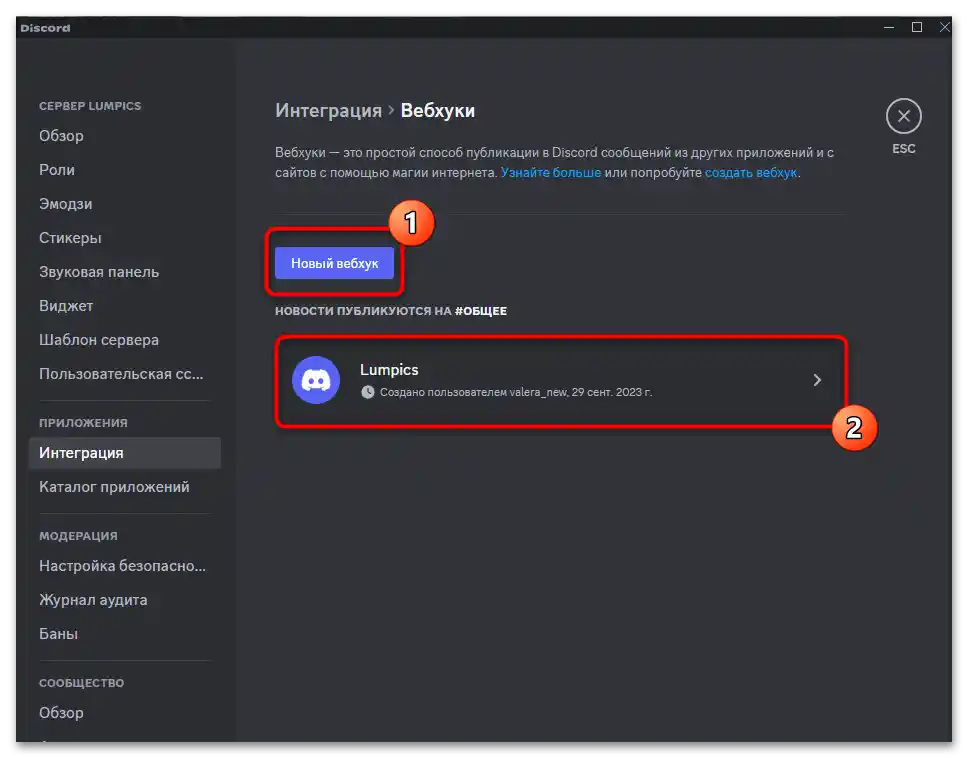
Task: Open the Виджет settings section
Action: 66,305
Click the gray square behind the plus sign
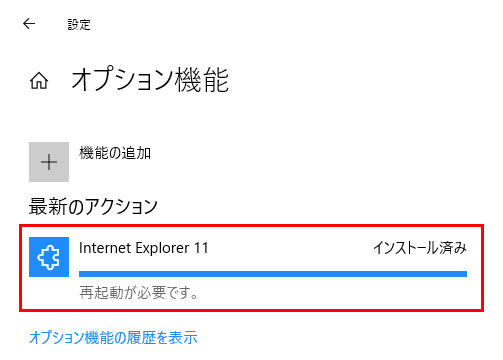The image size is (503, 360). (49, 162)
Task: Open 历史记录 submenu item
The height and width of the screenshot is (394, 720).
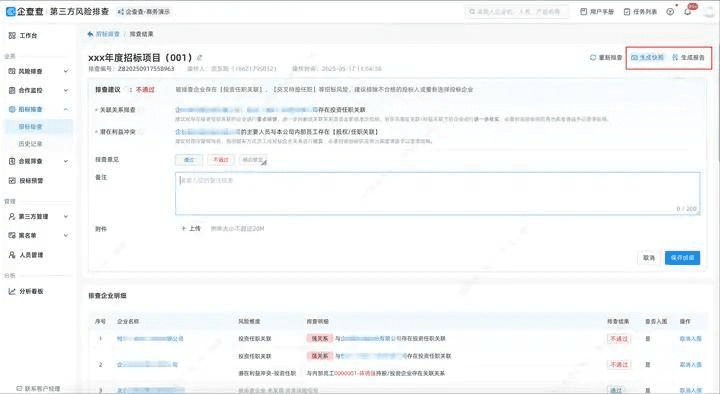Action: (30, 144)
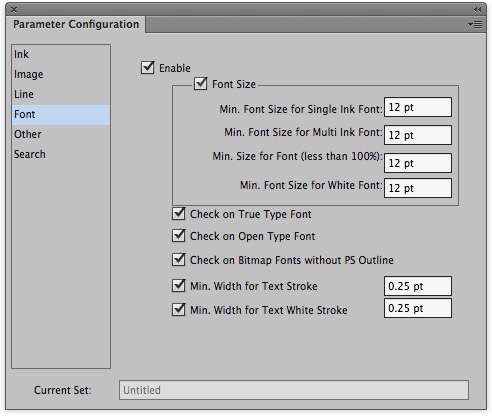
Task: Click Min. Width for Text Stroke value field
Action: point(418,286)

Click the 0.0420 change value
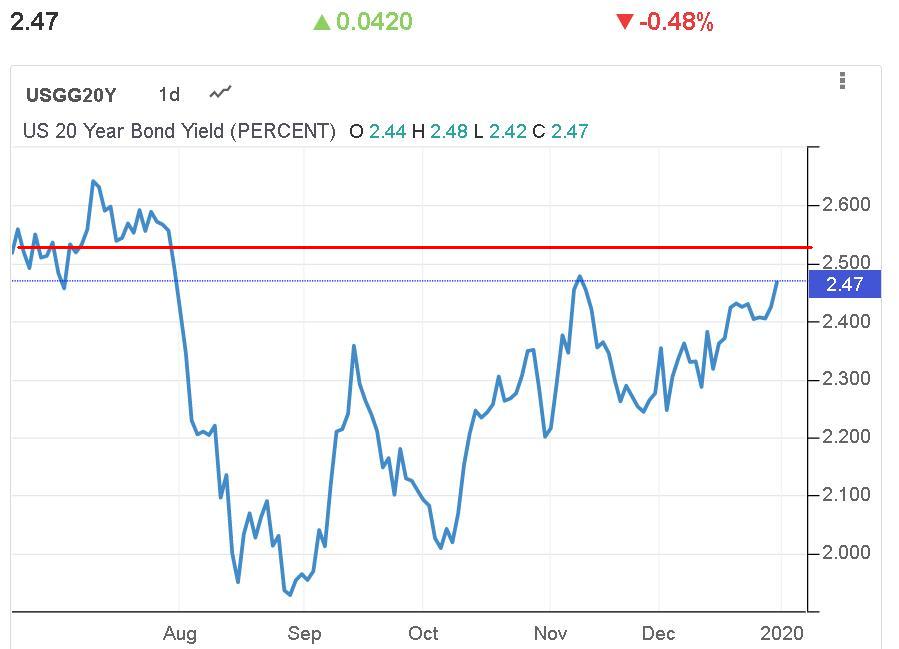tap(374, 22)
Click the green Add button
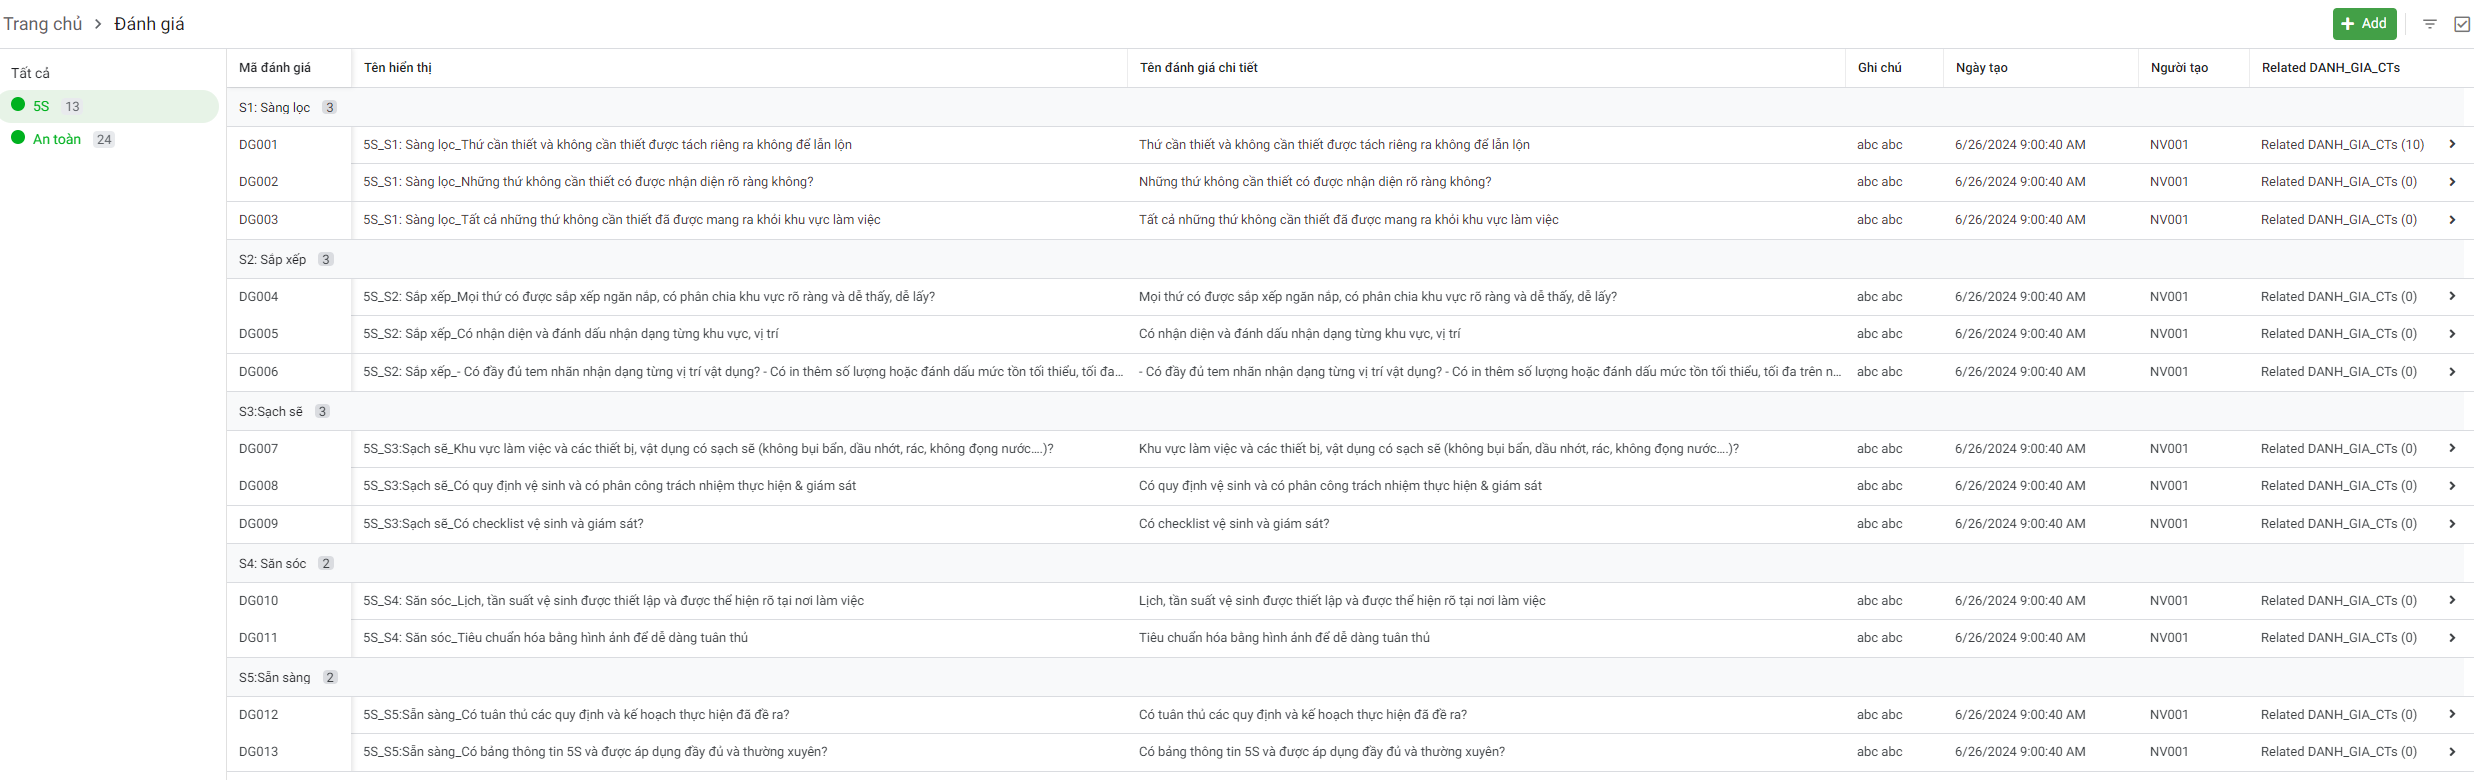Screen dimensions: 2474x780 click(x=2364, y=24)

********************

Set down every line of the records above verbatim, leaving out the pictures.

- Response for this exercise
Task: Open the Виджет settings section
Action: 66,305
Click the gray square behind the plus sign
The image size is (503, 360). (49, 162)
Task: Open 历史记录 submenu item
The height and width of the screenshot is (394, 720).
Action: (30, 144)
Task: Click Min. Width for Text Stroke value field
Action: point(418,286)

Click the 0.0420 change value
tap(374, 22)
Click the green Add button
Screen dimensions: 2474x780 click(x=2364, y=24)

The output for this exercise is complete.